(Collected data)
Content starts

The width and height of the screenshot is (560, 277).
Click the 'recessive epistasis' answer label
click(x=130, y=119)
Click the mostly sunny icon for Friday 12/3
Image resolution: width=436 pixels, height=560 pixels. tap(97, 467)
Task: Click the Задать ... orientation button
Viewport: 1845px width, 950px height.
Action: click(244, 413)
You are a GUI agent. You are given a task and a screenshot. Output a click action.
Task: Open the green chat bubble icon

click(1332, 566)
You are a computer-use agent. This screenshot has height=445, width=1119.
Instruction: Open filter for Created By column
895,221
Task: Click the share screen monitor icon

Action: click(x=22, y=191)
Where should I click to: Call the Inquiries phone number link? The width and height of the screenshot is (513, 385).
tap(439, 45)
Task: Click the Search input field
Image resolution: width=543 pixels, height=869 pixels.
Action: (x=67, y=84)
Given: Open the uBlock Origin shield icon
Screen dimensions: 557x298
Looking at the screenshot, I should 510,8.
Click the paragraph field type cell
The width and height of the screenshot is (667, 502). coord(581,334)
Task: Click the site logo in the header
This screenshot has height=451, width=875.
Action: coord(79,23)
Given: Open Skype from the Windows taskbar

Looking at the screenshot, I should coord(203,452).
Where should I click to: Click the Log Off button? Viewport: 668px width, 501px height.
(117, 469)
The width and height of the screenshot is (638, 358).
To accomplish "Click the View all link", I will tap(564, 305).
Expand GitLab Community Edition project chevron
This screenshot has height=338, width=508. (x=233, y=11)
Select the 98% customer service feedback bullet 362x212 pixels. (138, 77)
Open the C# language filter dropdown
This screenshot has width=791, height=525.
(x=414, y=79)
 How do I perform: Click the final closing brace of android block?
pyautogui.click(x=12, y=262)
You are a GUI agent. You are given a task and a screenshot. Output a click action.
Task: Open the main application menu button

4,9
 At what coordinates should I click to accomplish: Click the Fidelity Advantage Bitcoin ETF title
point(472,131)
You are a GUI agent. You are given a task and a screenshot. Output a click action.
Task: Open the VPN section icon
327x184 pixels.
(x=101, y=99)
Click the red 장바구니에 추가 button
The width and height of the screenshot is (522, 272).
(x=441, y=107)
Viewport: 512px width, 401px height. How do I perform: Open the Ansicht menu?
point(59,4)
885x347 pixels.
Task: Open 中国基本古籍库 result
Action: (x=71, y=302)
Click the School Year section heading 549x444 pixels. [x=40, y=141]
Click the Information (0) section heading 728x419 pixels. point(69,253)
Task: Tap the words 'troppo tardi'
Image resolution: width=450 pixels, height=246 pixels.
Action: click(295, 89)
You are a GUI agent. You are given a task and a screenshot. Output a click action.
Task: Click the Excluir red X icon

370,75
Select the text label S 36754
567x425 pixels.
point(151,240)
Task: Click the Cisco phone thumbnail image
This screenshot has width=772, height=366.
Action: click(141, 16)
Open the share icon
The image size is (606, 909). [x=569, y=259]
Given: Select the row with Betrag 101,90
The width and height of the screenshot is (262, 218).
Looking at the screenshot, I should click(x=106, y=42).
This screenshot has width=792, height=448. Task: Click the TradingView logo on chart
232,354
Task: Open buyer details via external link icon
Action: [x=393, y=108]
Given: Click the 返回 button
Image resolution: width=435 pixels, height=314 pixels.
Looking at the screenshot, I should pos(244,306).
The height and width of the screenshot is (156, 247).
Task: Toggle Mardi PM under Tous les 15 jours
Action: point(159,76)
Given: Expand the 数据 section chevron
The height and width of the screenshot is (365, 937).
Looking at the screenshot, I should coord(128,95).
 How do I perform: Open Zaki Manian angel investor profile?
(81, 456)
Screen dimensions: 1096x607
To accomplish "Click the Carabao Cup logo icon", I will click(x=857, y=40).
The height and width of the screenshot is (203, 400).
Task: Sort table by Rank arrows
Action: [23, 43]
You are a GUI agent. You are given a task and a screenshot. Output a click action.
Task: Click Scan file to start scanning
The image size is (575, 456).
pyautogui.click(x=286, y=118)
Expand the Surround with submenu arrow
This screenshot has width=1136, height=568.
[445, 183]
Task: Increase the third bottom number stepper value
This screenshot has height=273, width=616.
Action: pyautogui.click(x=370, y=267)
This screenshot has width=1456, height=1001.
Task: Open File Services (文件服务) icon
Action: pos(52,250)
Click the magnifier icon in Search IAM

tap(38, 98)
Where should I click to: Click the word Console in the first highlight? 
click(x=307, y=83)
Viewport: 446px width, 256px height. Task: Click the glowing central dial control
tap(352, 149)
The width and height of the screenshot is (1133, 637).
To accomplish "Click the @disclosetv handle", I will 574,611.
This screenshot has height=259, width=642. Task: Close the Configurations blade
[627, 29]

Content ends

Task brief:
Look through the records for the string "section". Copy every line that has it.

Result for this exercise:
Task: Open the VPN section icon
Click the School Year section heading 549x444 pixels. [x=40, y=141]
Click the Information (0) section heading 728x419 pixels. point(69,253)
Given: Expand the 数据 section chevron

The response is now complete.